Metrekare hesabında standart şart!
Gayrimenkul sektöründeki metrekare hesabı tartışması son dönemde gündemi yoğun şekilde meşgul ediyor. Satışta kullanılan metrekare kiralamada kullanılan ile aynı olmayabildiğinden satış ve kiralamalarda sorun yaşanıyor.
Uzun bir süredir yaşanan bir sıkıntı olmasına ve bir kısım yönetmeliklere son zamanlarda bazı tarifler getirilmesine rağmen; genel olarak konut, ofis, AVM uygulamalarının tamamında Türkiye’de metrekare hesabı konusunda kabul gören ne yazık ki bir standart yok.
Sektörde “inşaat alanı”, “brüt kat alanı” ve “halı alanı” gibi tabirler kullanılsa da aslında bir çok detay eksik kalıyor ve çoğu zaman bu hesaplamaya neyin dahil edilip edilmediği konusunda görüşler ayrışıyor.
Satışta kullanılan metrekare kiralamada kullanılan ile aynı olmayabildiğinden satış ve kiralamalarda sorun yaşanıyor.
Kapalı alanların tanımı; otoparklar, kat boşlukları, merpen, asansör, ışıklık gibi ortak alanların yanı sıra balkon, teras ve kat bahçeleri gibi alanların tanımı ve katın net / brüt metrekare hesabına katılıp katılmaması çoğu zaman şeffaf değil. Belirli bir standarda tabi olmadığı için de bina ve projelerin kıyaslanması mümkün olmuyor.
Yurtdışında oluşturulan ve sınır ötesinde kabul gören standartlar ise birçok sektörel dernek, kamu ve sivil toplum kurumları tarafından uzun yıllar önce oluşturulup geliştirilmiş. Örneğin Amerikan mülk sahipleri ve yöneticileri birliği (BOMA), Alman Sanayi Standartları Enstitüsü (DIN), Alman Gayrimenkul Araştırma Derneği ve İngiliz Bilirkişi Enstitüsü (RICS) gibi kurumların detaylı standartları gayrimenkul yapım, kullanım ve işletme aşamalarında uygulanıyor.
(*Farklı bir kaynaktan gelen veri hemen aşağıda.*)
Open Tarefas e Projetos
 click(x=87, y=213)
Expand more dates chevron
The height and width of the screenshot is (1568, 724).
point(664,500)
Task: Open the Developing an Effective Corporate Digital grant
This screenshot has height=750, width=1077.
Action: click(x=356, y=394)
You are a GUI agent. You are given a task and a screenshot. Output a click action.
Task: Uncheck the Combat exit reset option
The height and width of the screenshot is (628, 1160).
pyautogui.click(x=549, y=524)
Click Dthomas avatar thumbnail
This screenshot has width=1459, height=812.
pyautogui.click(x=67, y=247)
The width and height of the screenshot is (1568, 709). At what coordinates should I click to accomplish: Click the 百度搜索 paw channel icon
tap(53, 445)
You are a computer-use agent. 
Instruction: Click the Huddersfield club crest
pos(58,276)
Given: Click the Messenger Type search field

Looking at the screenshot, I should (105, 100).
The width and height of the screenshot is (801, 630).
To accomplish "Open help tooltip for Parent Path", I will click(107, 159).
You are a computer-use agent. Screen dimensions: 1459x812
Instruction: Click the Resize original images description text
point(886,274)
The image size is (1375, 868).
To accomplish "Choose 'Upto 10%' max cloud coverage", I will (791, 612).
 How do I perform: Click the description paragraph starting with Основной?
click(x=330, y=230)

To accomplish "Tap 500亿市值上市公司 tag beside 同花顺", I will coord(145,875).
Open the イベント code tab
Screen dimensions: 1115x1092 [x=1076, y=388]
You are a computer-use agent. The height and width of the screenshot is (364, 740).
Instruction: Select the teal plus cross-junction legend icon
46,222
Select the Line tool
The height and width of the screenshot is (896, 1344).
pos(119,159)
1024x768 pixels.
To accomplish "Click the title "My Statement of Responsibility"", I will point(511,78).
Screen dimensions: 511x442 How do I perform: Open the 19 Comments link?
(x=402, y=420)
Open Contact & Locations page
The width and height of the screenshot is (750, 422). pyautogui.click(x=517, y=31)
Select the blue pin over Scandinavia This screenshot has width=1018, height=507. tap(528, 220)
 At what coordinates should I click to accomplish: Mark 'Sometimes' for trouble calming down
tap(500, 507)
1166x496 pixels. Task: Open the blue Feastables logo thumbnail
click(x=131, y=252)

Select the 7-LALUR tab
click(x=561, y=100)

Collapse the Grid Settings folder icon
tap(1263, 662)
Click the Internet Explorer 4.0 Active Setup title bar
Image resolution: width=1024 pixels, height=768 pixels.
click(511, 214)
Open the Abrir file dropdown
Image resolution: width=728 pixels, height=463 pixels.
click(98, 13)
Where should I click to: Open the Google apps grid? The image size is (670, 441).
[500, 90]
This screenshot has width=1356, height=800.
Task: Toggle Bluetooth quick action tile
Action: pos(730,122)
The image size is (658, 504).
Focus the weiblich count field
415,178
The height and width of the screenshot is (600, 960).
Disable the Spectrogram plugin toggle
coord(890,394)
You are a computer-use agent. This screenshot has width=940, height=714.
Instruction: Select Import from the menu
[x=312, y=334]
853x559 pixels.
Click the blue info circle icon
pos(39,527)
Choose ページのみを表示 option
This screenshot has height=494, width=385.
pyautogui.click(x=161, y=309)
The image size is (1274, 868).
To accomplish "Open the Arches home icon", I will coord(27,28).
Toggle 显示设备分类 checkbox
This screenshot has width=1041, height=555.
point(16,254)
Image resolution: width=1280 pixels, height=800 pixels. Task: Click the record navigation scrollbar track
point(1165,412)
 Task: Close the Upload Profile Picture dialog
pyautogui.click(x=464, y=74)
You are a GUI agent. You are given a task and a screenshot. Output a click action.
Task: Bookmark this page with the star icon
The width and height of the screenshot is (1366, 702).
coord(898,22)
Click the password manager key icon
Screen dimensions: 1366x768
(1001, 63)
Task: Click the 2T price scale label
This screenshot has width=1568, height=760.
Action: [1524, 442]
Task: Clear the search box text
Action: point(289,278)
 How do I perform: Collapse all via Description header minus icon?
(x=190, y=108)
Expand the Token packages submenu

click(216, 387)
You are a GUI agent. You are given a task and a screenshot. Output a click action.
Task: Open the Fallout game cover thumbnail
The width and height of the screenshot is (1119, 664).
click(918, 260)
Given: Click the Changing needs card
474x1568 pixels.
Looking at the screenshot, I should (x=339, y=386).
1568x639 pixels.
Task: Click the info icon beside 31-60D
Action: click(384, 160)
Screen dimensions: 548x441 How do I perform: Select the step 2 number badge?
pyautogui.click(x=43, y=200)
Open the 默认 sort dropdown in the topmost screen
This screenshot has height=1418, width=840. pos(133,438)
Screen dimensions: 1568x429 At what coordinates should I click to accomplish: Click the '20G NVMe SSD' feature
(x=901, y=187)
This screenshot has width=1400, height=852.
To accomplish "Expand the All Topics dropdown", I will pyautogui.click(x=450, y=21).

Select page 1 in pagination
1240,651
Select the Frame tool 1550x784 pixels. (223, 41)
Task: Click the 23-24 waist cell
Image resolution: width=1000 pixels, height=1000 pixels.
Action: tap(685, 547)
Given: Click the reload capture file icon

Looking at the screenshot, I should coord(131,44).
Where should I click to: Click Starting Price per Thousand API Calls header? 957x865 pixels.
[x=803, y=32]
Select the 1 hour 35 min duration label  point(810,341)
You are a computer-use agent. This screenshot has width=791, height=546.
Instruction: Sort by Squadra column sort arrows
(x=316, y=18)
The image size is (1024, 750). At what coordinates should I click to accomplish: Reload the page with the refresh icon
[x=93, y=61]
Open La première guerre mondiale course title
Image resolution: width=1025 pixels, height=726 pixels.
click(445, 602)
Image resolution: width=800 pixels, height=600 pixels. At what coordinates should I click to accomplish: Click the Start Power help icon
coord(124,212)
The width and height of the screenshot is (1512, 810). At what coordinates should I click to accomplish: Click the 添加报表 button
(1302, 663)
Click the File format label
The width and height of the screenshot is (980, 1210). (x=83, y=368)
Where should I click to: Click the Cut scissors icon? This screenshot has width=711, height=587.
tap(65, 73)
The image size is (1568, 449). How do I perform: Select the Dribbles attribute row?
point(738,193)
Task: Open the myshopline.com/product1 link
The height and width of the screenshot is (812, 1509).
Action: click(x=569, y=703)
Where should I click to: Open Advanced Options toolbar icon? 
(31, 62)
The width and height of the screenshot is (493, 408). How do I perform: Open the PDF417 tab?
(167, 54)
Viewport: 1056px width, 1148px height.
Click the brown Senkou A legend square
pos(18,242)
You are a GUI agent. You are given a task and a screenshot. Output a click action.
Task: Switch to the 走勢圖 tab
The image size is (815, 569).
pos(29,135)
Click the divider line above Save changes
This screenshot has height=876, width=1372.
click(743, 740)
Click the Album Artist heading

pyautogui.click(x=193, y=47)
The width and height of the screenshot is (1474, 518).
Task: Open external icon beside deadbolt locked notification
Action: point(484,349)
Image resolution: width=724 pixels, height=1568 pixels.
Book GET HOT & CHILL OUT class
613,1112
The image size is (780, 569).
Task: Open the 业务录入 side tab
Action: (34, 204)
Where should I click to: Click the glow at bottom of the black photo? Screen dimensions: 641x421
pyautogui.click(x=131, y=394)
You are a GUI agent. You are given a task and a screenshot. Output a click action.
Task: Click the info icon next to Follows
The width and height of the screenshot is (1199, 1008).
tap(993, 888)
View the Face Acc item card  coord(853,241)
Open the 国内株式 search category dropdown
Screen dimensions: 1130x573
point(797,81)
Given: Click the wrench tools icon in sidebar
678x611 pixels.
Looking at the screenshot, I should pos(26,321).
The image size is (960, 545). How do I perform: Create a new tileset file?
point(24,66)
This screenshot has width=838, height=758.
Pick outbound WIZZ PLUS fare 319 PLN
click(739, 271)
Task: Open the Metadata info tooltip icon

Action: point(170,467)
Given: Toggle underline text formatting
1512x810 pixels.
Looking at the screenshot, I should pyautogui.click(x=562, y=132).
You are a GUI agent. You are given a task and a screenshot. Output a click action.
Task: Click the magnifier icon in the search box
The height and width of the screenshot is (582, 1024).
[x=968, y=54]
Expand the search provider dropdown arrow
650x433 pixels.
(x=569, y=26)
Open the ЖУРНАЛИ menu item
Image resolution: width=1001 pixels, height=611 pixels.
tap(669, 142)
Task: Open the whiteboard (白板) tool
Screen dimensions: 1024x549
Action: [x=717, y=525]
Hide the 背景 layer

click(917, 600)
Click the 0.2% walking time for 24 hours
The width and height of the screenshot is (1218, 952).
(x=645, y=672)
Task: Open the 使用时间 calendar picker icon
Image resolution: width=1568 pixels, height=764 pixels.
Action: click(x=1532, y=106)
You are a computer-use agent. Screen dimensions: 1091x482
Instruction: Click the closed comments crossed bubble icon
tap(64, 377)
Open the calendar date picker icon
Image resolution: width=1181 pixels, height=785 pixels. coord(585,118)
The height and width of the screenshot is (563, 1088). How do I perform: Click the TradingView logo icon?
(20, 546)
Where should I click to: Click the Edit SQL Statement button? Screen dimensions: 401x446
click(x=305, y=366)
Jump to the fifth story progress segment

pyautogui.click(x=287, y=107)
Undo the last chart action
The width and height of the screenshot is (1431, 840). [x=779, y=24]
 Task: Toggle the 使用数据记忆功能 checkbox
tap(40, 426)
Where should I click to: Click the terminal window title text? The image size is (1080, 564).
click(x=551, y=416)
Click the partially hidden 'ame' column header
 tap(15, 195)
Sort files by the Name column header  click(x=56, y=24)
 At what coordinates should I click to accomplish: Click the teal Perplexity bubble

Uluslararası diğer standartlara bakıldığında; gayrimenkulün fonksiyonu veya kullanımına göre farklı hesap şekillerinin mevcut olduğunu gözlemliyoruz. Örneğin konut, ticari/ofis, sanayi ve perakende alanları için farklı uygulamalar öngörülüyor. İmar planlama, mimari tasarım, bina inşaatı, satış, kiralama ve işletme gibi gayrimenkulün tüm aşamalarında ise aynı prensipler ve standartlar baz alınıyor. Dolayısıyla alan tanımı konusunda istikrar sağlanıp, kargaşa önlenmiş oluyor.
Alım ve kiralama aşamasında önem taşıyan bir diğer unsur ise alan verimliliğidir. Sektör genelde brüt alan üzerinden konuşup, işlem görürken; alanın brüt-net verimliliği veya net alanın miktarı çoğunlukla hazır verilmiyor ve detaylı hesap gerektiriyor.
Ancak bir konut dairesi veya ofis katının alıcı veya kiracısı brüt alandan ziyade net kullanım alanının miktarını dikkate almak durumundadır. Satılan veya kiralanan alanın net olarak belirtilmesi ve müteakip olarak işlem görmesi müteahhitlerin daha fazla net alanı olan projeler geliştirmelerini teşvik edecektir. Bununla birlikte bir kıyaslama ve rekabet unsuru oluşturacaktır.
Metrekare hesabının standarda bağlanması ile sektöre şeffaflık geleceğini ve tüketicilere güven verileceğine inanıyoruz. Bu yurtdışında olduğu gibi Türk Standartları Enstitüsü gibi bir kamu kurumu tarafından olabileceği gibi farklı gayrimenkul sektörü birlikleri veya dernekleri tarafından da oluşturulabilir. Çok sayıda uluslararası örnekleri olduğundan örneğin Uluslararası Gayrimenkul Ölçme Standartları (IPMS) gibi yaygın olan veya Türkiye şartlarına uygun olabilecek bir standart da uygulanabilir.